Le prince a acquis une conscience politique. Il manifeste en faveur de son pays, envoie des dons aux soldats durant la guerre de Yom Kippour, issus de la colossale fortune qu’il a reçue de son père, et soutient ouvertement le président Anouar Al Sadate qui jette un regard bienveillant sur le fils de son dernier pharaon. Farouk est rapatrié en grandes pompes en Egypte et le gouvernement restitue sa citoyenneté au prince dont il avait été soudainement privé en 1958. Il se lance dans le courtage immobilier, épouse en 1977 Dominique France Loeb-Piccard, une juive qui se convertit à la religion musulmane sous le nom de Falida. De ce mariage aussi retentissant que sera le divorce qui va durer des décennies, entre le roi et la bergère, 3 enfants, Mohammed- Ali (1979), Fawzia (1982) et Fakhreddine (1987).

(Données enregistrées)
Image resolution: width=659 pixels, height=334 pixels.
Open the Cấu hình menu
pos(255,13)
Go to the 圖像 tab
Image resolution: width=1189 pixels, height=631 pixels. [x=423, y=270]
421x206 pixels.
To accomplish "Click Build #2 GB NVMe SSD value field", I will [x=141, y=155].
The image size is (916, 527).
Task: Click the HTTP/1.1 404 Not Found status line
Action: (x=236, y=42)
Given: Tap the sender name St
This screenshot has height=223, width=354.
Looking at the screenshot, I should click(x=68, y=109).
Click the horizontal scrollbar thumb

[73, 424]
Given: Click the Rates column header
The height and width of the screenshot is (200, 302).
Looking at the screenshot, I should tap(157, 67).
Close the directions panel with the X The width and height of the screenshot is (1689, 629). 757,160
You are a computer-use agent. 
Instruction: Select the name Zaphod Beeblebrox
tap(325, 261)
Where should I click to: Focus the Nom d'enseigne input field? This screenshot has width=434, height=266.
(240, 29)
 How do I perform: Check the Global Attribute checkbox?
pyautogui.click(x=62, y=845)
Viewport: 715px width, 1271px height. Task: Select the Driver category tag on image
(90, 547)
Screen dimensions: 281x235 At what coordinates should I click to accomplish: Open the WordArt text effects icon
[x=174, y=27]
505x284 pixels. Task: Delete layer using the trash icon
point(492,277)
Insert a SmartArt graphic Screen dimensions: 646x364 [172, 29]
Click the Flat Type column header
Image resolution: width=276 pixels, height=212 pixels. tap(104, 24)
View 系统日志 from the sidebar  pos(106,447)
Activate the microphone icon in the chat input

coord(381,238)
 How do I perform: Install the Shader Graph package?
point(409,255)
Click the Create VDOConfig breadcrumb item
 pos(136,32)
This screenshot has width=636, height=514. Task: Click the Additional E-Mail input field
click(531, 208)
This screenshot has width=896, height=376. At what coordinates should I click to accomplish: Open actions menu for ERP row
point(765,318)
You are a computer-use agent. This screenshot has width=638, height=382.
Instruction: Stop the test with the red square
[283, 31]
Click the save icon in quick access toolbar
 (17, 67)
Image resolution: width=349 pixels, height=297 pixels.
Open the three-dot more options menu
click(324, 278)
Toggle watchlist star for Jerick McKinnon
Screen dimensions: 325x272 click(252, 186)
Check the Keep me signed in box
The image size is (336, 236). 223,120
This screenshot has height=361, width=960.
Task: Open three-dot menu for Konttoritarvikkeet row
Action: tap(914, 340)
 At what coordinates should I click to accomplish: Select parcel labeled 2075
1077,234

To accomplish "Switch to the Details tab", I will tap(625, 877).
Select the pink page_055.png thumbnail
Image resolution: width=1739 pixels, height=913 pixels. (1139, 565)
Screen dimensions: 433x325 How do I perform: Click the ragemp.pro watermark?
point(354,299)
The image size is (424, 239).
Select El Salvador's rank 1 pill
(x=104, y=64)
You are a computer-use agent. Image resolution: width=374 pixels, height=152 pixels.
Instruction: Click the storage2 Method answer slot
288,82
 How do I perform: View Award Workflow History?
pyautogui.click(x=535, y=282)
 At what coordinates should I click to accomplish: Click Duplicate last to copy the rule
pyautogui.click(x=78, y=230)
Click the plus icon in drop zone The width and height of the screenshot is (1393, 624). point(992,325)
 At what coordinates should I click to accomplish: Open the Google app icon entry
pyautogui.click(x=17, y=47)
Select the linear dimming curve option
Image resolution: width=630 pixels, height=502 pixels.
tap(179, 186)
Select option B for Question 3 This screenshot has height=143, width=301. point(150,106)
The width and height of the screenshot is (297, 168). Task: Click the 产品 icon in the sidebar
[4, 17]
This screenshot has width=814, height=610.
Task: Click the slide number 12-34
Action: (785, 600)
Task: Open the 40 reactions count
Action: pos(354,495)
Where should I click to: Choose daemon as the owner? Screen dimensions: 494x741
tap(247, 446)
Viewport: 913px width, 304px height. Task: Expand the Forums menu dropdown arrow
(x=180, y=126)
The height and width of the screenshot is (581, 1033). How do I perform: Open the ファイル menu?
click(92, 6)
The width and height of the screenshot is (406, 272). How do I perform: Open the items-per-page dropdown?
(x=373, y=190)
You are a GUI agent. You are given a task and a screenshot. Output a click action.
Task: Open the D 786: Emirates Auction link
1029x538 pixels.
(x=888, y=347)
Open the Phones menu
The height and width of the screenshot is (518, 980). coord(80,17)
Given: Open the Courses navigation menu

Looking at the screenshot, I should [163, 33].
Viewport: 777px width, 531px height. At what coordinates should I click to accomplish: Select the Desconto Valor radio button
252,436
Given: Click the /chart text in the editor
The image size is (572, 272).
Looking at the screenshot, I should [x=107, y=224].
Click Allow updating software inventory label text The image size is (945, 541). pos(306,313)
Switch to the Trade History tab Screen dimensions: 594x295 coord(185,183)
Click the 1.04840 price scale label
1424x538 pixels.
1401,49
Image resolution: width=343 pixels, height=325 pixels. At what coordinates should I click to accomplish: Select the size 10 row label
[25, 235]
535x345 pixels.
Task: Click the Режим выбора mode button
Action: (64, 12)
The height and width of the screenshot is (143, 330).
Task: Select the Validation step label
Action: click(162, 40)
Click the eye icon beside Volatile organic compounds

CONSIGNE A: D'après le texte sur le prince, en quelle année a-t-il épousé Dominique France Loeb-Piccard ?
CONSIGNE B: Poursuivez le texte sur le prince à la suite de sa dernière phrase.

RÉPONSE ATTENDUE A: En 1977.

RÉPONSE ATTENDUE B:
La fin de la guerre froide permet à Fouad II de reposer les pieds en terre égyptienne. Des visites médiatisées, source d’espoirs bientôt vite douchés car c’est depuis la Suisse qu’il suit avec attention, le développement des dernières années de pouvoir du général Hosni Moubarak, qui ignore superbement l’héritier. Lors de la révolution de 2011, sur la place M?d?n at-Ta?r?r, certains n’hésitent pas à agiter les anciens drapeaux de la monarchie, appelant clairement au retour du «roi d’Egypte et du Soudan ». Le mouvement monarchiste n’est pas structuré, réprimé, survit grâce aux réseaux sociaux qu’il inonde de photos de l’ancien régime. Mais l’Egypte d’aujourd’hui n’est plus celle de l’Entre-deux guerres. « De nombreuses personnes m'ont demandé pourquoi je n'avais pas créé un parti monarchiste. Ce qui est absurde. Ce n'est pas ma conception de la monarchie. Par définition, un roi doit être au-dessus des partis. Il doit être le père de tous ses sujets, quels qu'ils soient. Je me suis tu aussi parce que je ne voulais pas que l'on m'accuse de profiter de la situation et d'ajouter au désordre régnant » avait expliqué le souverain au cours d’une interview au journal belge « L’Eventail» en 2013.
Que souhaite « Sa Majesté » comme il aime à être appelé ? Un poste « d’ambassadeur culturel » qui ne convainc pourtant pas y compris auprès du maréchal Al Sisi qu’il a rencontré et dont il a soutenu le coup d’état contre les Frères musulmans. «On ne gouverne pas une nation à coup de fatwas et en s'isolant du reste du monde » avait déclaré le roi qui a appelé à diverses reprises coptes et musulmans à s’entendre et cohabiter dans la paix, de s’éloigner de tout extrémisme religieux. Loin d’être rancunier, Fouad II a rendu hommage à Moubarak, lors de son décès, un « homme qui n’a pas su comprendre l’orgueil et la fierté des égyptiens ».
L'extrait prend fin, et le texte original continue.